Today, I am standing with my jaw dropped.  God is rapidly working in my heart and doing changes in our life.  Changes which are not yet final or even at a point where I can share; yet these changes are no doubt….God.

It has been no secret in my posts that the last few years have been full of trials, heartache and pain. Times in which I have had to wrestle with unforgiveness, intense anger and betrayal; not to mention deep grief and sorrow over loved ones lost and friendships ruined.  (I know many of you have experienced loss, betrayal and heartache as well) But of course those times have also been mixed with intense joy and huge spiritual growth. The joy of our children grown, grandson born, letting go of the judgmental, religious attitude and grasping the love that Jesus lived out.

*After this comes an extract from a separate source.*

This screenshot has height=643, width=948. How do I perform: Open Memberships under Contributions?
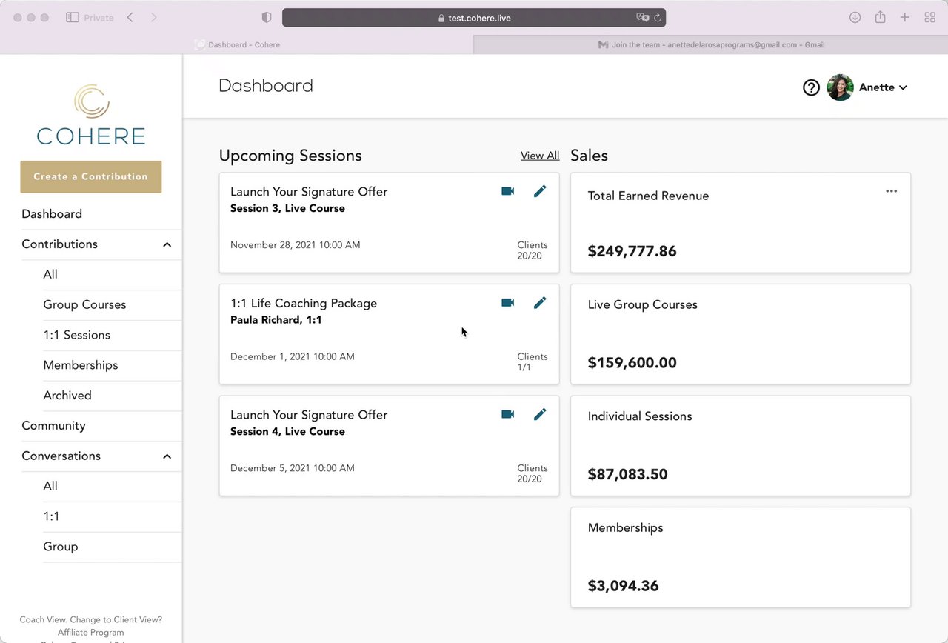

I have recanted over and over; God has me on a second journey.  There were days I thought it was a second journey headed no where! But looking back now, and of course with the events of the last few hours I sense God is very near to revealing where this second journey is going to “land.”

A few years back (ok, in reality it was over ten years ago) our church did the bible study Experiencing God. What a powerful study.  One in which I learned tons about the sovereignty of our Lord.  Also, about moving in the direction God is going.

I have not been the type of girl who always followed God’s directives.  Nope!  I have been more of an independent; this is what “I want” type of girl.  Of course, living life this way has caused some real temper tantrums in my heart.  And you know what; God doesn’t give in to temper tantrums. He is our Abba Father and wants to give us the best and help us live out His “best” plan.

Guess not only have I grown “out” in my middle age, I am spiritually growing up.  I don’t want to move in a direction opposite of God.  No longer do I want those temper tantrums in my heart.  I enjoy the peace and serenity which comes from waiting and following Jesus.  So, I am standing here; mouth wide open, brown eyes sparkling, waiting as my Abba Father finishes and presents the plans for this second journey!

Friend, where are you today?  In the middle of a temper tantrum of the heart, or the peace and serenity of living out His will.  If you are struggling, let go.  As hard as it can be, undo the grip of your will and move into the direction God has for your life!